Dion underlined that there is tension between the users’ need to be safe in cyberspace and their desire for free speech. He also noted there is tension between IT companies which advocate for net neutrality and governments which oppose it, as ability to control content on national level would make protecting their citizens easier. In Dion’s opinion, the only way for governments to provide a certain level of security for users is to have a certain level of control, but rules governments want to impose in cyberspace would not be accepted even in the physical world. A constructive dialogue on the subject will not be possible until users either accept that our reference model from the physical world is copied onto cyberspace or users change their expectations completely.

The role of the private sector in relation to critical infrastructure

Dion stated that critical infrastructure must be defined. In his opinion, a subgroup of critical infrastructure must be both co-ordinated and supported by governments (e.g. the healthcare sector). However, some sectors that are considered a part of critical infrastructure are of international importance, such as telecommunications and banking. It is important to recognise that physical boundaries do not exist in cyberspace and it is therefore hard to determine which government should protect sectors that are of international importance. In these sectors, governments should engage with critical service providers to ensure safety. This endeavour could be further complicated by poor foreign relations between governments.

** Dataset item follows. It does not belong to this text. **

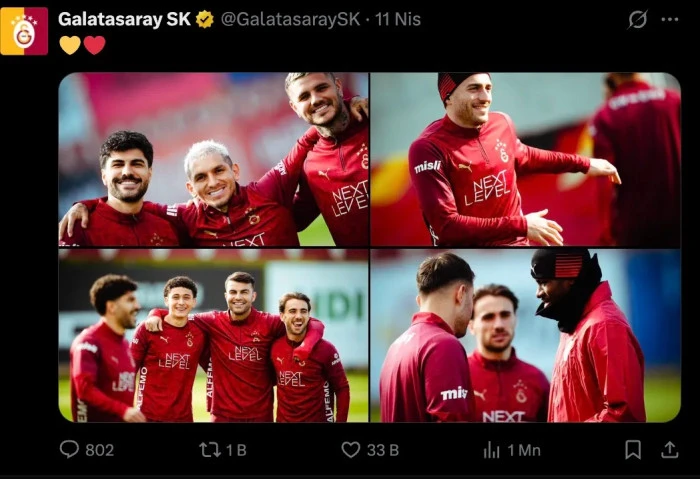The width and height of the screenshot is (700, 479).
Task: Open bottom-right photo of three players talking
Action: (x=525, y=335)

The responsibility of the private sector to reduce vulnerabilities

Another participant inquired about the possibility of a global coalition of private sector actors in cyberspace. Dion stated that there are numerous coalitions of IT companies, which try to create secure systems. However, as creating a bulletproof system makes a system less usable to the buyer, the creators frequently need to compromise so user experience is not constrained. In Dion’s opinion, the IT industry is trying to grow by reducing the overall friction between technology and user options. While vulnerabilities exist, the security quality of modern products has increased drastically over the years, Dion underlined. He also pointed out that the attack surface is getting bigger because more technology is being used and more services are being offered. As society becomes more dependent on IT, the way of creation, adoption, and promotion of technology needs to change as well. He also stressed that users need to patch their systems on time, underlining that patches are usually made available by big vendors in a timely manner.

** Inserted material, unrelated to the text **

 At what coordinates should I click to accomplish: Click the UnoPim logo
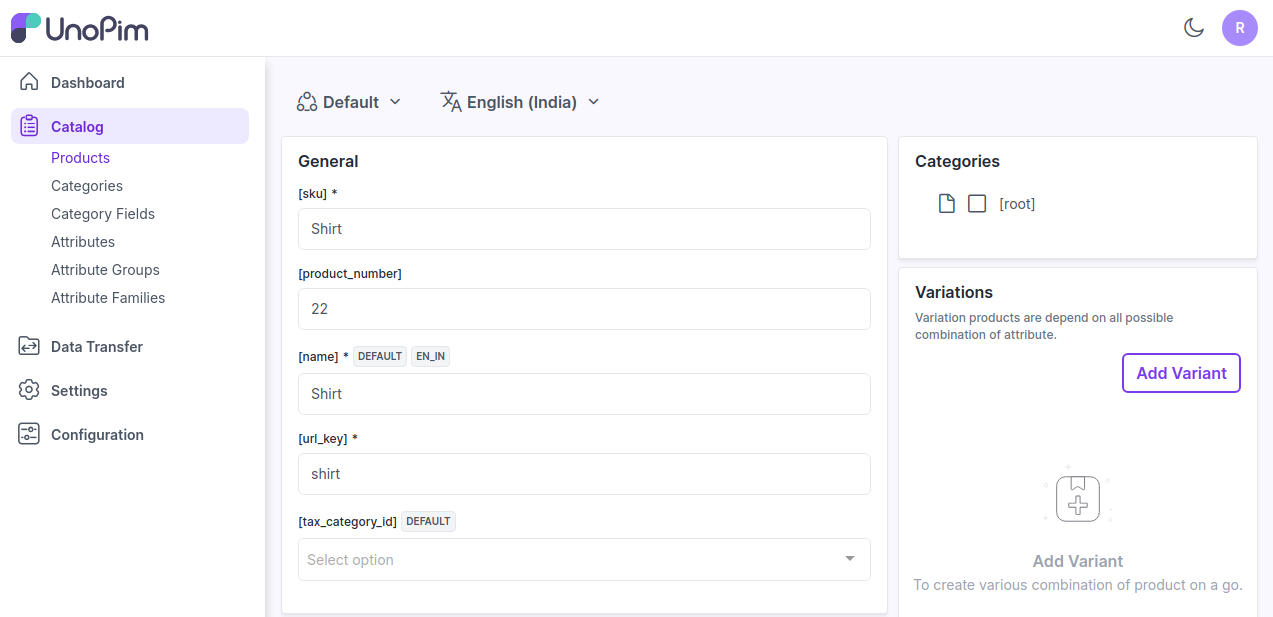[x=80, y=28]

Radunović pointed out that the patching system might not be viable anymore in many cases, such as in the case of old versions of Windows operating systems used by industries like health or industrial facilities when patching or upgrading the operating system can void the warranty of a specific software. He also stated that many companies cannot afford the services of security companies. Radunović also stressed that many developing countries still possess a huge number of legacy or orphan software, such as Windows XP.

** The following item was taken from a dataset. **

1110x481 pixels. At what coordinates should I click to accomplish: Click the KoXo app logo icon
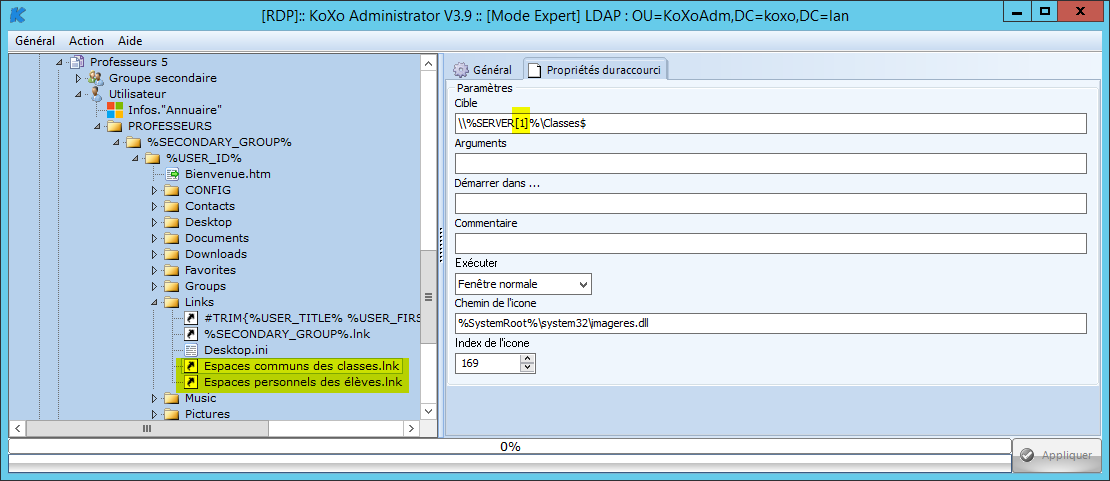click(x=17, y=14)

The role of the private sector in capacity building

Lead service providers, such as Microsoft and Google, should be one of the partners of choice in securing the emerging technologies, such as artificial intelligence (AI). In other sectors, such as healthcare, medical professionals and highly specialised security firms should collaborate. Cybersecurity experts can explain to medical professionals why a device is important, how it interacts with other devices, and why it needs to be updated – all this helps with understanding the risks so they can be managed. AI is, and will be for the foreseeable future, a technology specialist field. The Internet of things (IoT) connect cyberspace and physical space, and physical world specialists need to provide knowledge to IT specialists. Dion stated that, from a policy point of view, governments should force collaborations between these parties, because a lack of knowledge might endanger lives instead of improving quality of life.